Requirement | Copy exactly the lines of the data below that run from the line holding "Click the 29 Dec 2014 date label" through the line holding "Task: Click the Units 单位 header cell", both ends included.

Task data |
|---|
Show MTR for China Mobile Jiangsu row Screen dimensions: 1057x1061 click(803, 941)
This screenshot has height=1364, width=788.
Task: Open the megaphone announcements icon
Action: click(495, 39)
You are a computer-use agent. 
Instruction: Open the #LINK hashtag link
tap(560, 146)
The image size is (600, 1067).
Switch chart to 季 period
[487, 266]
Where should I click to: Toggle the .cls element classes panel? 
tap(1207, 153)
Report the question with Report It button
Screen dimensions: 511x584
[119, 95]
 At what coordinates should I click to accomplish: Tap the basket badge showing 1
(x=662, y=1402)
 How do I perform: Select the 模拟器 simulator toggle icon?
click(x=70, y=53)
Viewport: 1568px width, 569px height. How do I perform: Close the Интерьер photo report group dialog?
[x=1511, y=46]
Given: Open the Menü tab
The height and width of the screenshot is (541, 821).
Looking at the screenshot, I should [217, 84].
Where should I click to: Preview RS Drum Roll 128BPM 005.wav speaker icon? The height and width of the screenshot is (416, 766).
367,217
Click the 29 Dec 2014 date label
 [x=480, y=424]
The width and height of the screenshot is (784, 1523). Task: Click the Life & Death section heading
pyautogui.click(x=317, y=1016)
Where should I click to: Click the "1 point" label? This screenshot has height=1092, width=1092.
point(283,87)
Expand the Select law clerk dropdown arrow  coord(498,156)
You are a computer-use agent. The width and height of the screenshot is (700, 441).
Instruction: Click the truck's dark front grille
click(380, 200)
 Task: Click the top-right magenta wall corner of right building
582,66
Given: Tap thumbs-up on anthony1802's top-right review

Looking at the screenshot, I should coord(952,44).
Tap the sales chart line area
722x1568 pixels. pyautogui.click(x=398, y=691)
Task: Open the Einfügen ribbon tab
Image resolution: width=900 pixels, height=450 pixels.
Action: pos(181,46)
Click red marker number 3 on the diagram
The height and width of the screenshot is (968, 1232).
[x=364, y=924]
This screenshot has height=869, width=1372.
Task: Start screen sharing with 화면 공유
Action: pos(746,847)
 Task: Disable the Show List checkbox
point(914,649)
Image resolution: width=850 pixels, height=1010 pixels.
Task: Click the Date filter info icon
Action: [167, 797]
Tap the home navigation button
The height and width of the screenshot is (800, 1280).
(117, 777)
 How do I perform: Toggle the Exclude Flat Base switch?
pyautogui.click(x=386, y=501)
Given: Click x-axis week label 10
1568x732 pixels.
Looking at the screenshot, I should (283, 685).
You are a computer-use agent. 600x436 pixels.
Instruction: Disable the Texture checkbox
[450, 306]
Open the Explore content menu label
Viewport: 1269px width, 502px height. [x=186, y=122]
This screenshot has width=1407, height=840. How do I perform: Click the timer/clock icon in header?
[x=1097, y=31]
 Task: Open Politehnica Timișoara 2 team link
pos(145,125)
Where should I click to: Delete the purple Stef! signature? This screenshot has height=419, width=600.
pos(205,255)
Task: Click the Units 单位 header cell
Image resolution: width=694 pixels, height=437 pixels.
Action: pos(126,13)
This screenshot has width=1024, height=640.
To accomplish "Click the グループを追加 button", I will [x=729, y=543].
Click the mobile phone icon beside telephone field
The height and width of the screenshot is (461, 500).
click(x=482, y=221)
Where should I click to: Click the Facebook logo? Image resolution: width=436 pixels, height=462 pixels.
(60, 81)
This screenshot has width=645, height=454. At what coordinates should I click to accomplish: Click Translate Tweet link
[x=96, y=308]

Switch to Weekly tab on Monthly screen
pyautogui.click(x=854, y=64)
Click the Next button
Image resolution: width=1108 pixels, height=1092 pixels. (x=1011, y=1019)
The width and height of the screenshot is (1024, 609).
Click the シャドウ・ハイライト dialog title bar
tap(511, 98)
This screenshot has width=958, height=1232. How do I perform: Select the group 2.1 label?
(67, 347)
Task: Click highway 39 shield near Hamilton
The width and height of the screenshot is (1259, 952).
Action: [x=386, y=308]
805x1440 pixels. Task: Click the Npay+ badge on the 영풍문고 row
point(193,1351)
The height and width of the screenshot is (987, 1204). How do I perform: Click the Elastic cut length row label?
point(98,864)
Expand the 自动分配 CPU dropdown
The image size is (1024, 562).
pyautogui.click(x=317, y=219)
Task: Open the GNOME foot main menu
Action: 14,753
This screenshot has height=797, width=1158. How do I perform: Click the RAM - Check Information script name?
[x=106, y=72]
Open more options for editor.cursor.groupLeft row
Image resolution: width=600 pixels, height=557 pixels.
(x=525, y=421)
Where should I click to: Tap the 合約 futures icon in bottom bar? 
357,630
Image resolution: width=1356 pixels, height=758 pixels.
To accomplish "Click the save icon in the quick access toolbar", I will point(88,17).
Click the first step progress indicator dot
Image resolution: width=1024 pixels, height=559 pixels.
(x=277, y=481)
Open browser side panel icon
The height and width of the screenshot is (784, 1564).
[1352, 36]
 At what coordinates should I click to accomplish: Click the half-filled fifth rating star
|---|
Your solution |
Click the 29 Dec 2014 date label
 [x=480, y=424]
The width and height of the screenshot is (784, 1523). Task: Click the Life & Death section heading
pyautogui.click(x=317, y=1016)
Where should I click to: Click the "1 point" label? This screenshot has height=1092, width=1092.
point(283,87)
Expand the Select law clerk dropdown arrow  coord(498,156)
You are a computer-use agent. The width and height of the screenshot is (700, 441).
Instruction: Click the truck's dark front grille
click(380, 200)
 Task: Click the top-right magenta wall corner of right building
582,66
Given: Tap thumbs-up on anthony1802's top-right review

Looking at the screenshot, I should coord(952,44).
Tap the sales chart line area
722x1568 pixels. pyautogui.click(x=398, y=691)
Task: Open the Einfügen ribbon tab
Image resolution: width=900 pixels, height=450 pixels.
Action: pos(181,46)
Click red marker number 3 on the diagram
The height and width of the screenshot is (968, 1232).
[x=364, y=924]
This screenshot has height=869, width=1372.
Task: Start screen sharing with 화면 공유
Action: pos(746,847)
 Task: Disable the Show List checkbox
point(914,649)
Image resolution: width=850 pixels, height=1010 pixels.
Task: Click the Date filter info icon
Action: [167, 797]
Tap the home navigation button
The height and width of the screenshot is (800, 1280).
(117, 777)
 How do I perform: Toggle the Exclude Flat Base switch?
pyautogui.click(x=386, y=501)
Given: Click x-axis week label 10
1568x732 pixels.
Looking at the screenshot, I should (283, 685).
You are a computer-use agent. 600x436 pixels.
Instruction: Disable the Texture checkbox
[450, 306]
Open the Explore content menu label
Viewport: 1269px width, 502px height. [x=186, y=122]
This screenshot has width=1407, height=840. How do I perform: Click the timer/clock icon in header?
[x=1097, y=31]
 Task: Open Politehnica Timișoara 2 team link
pos(145,125)
Where should I click to: Delete the purple Stef! signature? This screenshot has height=419, width=600.
pos(205,255)
Task: Click the Units 单位 header cell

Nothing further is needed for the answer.